··· Dataset content

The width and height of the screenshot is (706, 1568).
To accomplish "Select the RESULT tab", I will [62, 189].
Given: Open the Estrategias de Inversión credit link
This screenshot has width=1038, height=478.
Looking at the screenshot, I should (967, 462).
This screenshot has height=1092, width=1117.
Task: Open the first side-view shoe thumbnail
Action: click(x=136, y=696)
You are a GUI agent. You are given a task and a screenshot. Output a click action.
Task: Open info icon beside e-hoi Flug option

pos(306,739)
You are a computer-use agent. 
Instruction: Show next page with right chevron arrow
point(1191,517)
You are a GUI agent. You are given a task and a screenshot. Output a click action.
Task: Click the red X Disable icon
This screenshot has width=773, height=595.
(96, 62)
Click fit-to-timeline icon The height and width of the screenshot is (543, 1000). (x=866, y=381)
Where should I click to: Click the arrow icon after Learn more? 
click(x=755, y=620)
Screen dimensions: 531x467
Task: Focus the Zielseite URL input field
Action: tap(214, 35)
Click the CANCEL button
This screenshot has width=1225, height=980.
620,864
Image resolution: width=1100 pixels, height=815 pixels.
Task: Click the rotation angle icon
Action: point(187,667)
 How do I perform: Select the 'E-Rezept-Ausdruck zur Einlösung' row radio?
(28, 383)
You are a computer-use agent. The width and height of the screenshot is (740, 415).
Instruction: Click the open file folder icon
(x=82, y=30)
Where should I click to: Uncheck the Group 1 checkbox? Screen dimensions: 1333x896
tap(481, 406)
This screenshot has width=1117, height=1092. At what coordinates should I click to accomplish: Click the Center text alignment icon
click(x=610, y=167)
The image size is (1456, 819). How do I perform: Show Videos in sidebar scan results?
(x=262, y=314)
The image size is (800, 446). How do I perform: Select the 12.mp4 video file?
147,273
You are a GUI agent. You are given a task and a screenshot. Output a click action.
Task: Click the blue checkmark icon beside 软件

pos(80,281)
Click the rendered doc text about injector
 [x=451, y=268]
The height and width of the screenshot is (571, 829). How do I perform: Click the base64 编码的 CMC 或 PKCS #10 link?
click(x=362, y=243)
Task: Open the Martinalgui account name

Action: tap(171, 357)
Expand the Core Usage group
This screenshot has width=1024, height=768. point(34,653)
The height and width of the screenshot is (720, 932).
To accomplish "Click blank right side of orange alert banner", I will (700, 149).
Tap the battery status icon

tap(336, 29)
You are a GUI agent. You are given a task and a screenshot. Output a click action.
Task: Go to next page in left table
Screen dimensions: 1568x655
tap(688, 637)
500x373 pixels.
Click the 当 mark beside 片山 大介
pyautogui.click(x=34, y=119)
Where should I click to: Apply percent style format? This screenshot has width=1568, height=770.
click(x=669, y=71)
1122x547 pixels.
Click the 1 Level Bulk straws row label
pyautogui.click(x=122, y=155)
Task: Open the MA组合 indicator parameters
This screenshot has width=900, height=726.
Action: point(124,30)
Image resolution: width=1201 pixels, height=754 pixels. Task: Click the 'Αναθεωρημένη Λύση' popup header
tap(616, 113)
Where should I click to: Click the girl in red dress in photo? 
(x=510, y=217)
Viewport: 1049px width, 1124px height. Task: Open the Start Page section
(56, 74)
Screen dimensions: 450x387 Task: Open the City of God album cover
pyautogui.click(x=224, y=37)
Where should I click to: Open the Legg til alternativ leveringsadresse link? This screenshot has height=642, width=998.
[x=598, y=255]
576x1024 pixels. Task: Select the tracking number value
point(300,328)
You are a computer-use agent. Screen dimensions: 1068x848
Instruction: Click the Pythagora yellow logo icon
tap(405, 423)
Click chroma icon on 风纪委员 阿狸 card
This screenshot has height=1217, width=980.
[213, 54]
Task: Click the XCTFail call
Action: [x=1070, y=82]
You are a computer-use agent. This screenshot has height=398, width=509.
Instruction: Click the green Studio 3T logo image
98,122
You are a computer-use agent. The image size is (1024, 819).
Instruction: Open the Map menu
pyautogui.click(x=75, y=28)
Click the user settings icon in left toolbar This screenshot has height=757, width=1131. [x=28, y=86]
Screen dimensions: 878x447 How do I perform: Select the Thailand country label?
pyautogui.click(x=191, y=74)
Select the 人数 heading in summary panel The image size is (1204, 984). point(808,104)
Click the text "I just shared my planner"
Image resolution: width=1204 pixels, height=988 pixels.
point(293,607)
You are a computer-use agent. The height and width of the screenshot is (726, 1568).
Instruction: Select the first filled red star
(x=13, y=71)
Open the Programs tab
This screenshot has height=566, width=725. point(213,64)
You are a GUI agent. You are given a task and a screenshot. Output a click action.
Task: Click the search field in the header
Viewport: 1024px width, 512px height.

······

# Problem description
When a line of the data holds the string "left", pick it out and copy it.

# Expected output
Task: Go to next page in left table
Click the user settings icon in left toolbar This screenshot has height=757, width=1131. [x=28, y=86]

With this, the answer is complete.